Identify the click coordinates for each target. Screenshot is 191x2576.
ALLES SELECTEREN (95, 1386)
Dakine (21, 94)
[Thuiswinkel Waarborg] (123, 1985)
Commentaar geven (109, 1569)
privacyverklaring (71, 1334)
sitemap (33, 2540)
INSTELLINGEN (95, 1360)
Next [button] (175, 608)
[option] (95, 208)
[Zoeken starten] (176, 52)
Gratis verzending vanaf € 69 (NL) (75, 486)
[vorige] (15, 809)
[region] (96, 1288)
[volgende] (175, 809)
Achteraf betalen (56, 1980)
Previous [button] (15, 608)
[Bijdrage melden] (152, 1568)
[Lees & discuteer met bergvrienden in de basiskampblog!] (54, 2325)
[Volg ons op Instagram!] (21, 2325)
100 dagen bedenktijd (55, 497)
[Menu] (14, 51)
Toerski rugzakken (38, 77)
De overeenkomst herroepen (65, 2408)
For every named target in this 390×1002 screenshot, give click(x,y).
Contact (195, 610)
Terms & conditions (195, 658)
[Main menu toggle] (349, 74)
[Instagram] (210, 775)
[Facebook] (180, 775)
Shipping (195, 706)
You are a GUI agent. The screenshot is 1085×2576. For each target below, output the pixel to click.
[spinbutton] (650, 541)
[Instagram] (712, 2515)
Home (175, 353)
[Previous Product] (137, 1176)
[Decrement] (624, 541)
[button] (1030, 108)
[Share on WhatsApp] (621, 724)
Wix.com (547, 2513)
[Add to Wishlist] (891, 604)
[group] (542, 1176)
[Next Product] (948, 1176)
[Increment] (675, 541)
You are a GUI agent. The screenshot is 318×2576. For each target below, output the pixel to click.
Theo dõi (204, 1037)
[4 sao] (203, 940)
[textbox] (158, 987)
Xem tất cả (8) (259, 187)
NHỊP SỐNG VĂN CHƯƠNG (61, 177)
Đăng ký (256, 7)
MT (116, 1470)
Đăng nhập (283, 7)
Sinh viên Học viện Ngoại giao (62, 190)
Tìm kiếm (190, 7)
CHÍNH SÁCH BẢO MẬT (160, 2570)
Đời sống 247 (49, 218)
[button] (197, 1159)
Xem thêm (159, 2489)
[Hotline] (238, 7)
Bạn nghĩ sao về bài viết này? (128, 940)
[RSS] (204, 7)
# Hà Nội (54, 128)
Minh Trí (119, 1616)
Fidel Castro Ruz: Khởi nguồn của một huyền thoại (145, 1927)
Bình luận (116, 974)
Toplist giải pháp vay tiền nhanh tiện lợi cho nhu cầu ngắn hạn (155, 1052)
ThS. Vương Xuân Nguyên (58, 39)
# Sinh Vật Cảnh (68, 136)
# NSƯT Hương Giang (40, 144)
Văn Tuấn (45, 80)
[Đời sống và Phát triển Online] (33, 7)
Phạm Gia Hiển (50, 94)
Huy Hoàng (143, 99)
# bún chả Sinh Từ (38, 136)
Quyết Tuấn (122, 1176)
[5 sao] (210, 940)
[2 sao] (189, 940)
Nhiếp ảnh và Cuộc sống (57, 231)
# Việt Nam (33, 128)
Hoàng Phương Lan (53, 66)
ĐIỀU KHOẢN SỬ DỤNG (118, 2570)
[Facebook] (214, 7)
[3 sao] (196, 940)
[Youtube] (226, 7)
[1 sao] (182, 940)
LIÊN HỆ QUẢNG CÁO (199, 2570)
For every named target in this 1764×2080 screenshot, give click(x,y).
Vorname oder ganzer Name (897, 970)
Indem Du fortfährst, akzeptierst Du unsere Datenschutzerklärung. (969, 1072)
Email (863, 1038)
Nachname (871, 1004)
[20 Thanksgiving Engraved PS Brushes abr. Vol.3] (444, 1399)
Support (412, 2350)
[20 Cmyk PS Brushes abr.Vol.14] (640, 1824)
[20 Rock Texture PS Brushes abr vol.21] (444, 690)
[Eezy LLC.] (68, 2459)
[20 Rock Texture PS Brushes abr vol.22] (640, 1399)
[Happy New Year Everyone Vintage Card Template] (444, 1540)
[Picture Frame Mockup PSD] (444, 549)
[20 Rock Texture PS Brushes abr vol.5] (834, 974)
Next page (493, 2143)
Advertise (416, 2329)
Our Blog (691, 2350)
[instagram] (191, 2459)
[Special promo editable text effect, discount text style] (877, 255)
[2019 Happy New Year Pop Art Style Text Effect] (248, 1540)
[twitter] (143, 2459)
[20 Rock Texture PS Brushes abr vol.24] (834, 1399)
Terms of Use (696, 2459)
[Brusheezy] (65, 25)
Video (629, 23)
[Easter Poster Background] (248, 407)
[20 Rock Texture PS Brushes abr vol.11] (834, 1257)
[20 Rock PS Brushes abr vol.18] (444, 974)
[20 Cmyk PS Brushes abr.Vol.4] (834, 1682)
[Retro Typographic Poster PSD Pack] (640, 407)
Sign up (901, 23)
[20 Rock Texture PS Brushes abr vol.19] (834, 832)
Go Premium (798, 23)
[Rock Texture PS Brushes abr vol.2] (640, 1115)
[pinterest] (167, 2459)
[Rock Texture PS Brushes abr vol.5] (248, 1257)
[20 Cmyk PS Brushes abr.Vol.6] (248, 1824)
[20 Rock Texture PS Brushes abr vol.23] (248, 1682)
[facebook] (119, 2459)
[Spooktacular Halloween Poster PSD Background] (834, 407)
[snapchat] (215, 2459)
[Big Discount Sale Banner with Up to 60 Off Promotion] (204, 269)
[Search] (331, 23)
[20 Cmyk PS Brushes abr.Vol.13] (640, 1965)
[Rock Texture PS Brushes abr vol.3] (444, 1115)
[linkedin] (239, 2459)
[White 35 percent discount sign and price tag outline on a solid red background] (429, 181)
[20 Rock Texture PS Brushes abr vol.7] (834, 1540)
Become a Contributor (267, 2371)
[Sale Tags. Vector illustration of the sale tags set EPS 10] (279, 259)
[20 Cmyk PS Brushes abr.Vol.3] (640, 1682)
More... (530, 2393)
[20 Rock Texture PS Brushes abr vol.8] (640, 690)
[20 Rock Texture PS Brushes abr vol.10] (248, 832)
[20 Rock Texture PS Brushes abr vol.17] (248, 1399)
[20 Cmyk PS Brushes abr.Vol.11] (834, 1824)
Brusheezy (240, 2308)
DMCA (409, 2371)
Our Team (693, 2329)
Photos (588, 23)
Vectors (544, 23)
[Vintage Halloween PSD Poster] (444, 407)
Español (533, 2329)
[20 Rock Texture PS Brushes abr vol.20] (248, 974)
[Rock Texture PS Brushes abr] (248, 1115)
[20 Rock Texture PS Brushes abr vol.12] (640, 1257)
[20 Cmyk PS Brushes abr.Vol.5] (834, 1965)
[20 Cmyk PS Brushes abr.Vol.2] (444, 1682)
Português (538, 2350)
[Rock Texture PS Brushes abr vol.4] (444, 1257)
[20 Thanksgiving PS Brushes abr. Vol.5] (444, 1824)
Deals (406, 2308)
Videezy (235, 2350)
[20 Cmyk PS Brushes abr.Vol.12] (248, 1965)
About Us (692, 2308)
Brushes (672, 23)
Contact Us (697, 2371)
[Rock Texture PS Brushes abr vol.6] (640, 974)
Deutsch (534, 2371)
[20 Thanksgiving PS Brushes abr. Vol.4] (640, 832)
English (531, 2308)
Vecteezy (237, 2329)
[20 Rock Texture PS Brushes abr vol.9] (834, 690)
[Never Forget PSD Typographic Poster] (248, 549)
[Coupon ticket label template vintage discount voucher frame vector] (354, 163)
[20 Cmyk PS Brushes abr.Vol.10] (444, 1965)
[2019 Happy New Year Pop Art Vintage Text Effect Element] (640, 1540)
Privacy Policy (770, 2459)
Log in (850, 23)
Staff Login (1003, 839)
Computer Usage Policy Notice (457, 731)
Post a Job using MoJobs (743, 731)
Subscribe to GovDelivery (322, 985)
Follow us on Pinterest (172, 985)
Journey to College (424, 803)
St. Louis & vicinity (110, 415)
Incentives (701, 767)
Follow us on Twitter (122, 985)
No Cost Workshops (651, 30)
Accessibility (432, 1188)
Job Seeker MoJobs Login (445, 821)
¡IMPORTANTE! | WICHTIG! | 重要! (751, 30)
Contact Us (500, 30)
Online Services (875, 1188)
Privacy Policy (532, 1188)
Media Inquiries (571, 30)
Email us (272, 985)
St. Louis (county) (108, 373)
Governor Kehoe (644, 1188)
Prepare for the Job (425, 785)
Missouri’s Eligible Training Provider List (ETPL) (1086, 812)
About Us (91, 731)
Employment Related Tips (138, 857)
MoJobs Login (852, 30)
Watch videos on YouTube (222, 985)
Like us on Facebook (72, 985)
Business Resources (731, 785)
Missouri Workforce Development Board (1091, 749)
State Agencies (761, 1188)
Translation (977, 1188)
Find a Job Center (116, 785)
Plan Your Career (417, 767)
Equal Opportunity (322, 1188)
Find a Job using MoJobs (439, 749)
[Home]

> BRIEF
Search the data for "Missouri". Copy each line that has it.

> EXERCISE RESULT
Missouri’s Eligible Training Provider List (ETPL) (1086, 812)
Missouri Workforce Development Board (1091, 749)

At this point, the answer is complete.